Section Decoder Keys

These keys are used inside title, content, index, and next_page.

Required shape

Must be defined either:

selector
or one or more selector parts: element, id, class, attributes

Key reference

selector (string): Full CSS selector used by BeautifulSoup select().
element (string): Tag name part used to build selector when selector is not provided.
id (string): ID selector part used to build selector (becomes #id).
class (string): Class selector part used to build selector (becomes .class).
attributes (object): Attribute filters used to build selector. Example: {"data-id": "123", "hidden": null}.
array (boolean): If true, returns all matched values as list. If false or omitted, returns the first match.
extract (object): Defines what to extract from each matched element (text or attribute).
use_custom_processor (boolean): Declares this section should rely on a custom processor.
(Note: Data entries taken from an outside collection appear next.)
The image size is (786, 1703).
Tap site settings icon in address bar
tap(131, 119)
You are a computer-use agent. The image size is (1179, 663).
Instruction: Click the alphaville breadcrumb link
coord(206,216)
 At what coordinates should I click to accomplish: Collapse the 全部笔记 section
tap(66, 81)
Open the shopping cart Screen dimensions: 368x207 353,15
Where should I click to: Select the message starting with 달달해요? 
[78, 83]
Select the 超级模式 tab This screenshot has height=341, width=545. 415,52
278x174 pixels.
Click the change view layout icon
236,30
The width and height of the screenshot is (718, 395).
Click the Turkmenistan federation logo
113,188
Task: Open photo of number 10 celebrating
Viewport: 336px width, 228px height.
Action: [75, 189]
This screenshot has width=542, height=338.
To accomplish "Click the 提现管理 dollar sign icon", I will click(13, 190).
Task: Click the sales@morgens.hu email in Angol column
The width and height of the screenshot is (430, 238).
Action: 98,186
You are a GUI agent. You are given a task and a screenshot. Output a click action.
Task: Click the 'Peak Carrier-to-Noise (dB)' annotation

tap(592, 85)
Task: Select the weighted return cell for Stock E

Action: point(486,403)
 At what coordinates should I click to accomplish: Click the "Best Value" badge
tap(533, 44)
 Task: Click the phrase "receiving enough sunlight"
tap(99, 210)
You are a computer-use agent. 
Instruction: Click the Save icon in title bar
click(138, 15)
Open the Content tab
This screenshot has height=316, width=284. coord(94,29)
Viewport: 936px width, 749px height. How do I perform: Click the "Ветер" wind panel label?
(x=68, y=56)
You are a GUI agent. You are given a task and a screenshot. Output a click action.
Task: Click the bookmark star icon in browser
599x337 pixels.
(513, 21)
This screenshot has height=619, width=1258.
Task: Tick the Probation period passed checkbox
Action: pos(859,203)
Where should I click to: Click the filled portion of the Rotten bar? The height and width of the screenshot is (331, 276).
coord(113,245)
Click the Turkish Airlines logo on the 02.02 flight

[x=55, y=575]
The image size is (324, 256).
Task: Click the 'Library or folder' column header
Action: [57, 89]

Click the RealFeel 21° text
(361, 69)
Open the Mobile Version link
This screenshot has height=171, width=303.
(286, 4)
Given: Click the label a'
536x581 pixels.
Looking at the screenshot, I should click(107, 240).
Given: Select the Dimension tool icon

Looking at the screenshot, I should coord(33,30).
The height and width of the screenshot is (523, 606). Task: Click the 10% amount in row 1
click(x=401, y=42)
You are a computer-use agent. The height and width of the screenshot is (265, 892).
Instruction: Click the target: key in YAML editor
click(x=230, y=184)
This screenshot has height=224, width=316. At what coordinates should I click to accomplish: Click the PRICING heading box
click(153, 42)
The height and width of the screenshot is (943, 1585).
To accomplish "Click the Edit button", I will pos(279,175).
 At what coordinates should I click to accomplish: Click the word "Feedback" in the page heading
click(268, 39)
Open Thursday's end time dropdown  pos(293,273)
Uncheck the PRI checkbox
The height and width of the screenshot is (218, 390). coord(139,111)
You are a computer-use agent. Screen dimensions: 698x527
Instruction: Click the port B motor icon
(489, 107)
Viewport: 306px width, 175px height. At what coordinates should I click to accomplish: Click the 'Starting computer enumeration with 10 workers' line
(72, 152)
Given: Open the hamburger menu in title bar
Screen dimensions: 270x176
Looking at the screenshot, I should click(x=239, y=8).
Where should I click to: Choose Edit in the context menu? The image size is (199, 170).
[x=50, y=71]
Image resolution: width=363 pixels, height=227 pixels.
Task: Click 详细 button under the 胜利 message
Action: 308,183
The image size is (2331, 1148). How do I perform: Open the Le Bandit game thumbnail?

In this mode, this key should be the only key in that section.

Extract Keys

extract.type

Extraction mode:

text: use text content.
attr: use an HTML attribute.

extract.key (string, required when type=attr)

Attribute name to extract (for example href, src).

Selector Fallback With XOR

If selector contains XOR, selectors are tried left-to-right until one returns elements.

{
        "selector": "div.primary p XOR div.fallback p",
        "array": true
}

Defaults Summary

title_in_content -> SEARCH
has_pagination -> false
add_host_to_chapter -> false
chapters_in_descending_order -> false
pagination_in_descending_order -> false

Minimal Valid Example

[
        {
                "host": "example.com",
                "title_in_content": "SEARCH",
                "has_pagination": false,
                "title": {
                       "selector": "h1.chapter-title",
                       "extract": {
           "type": "text"
       }
                },
                "content": {
                        "selector": "div.chapter-content p",
                        "array": true
                },
                "index": {
                        "selector": "ul.chapter-list a",
                        "array": true,
                        "extract": {
           "type": "attr",
           "key": "href"
       }
                }
        }
]

Example With Pagination

[
        {
                "host": "example.com",
                "has_pagination": true,
                "title": {
                        "selector": "h1.chapter-title",
                        "extract": {
           "type": "text"
        }
                },
                "content": {
                        "selector": "div.chapter-content p",
                        "array": true
                },
                "index": {
                        "selector": "ul.chapter-list a",
                        "array": true,
                        "extract": {
           "type": "attr",
           "key": "href"
        }
                },
                "next_page": {
                        "selector": "a.next",
                        "array": false,
                        "extract": {
           "type": "attr",
           "key": "href"
        }
                }
        }
]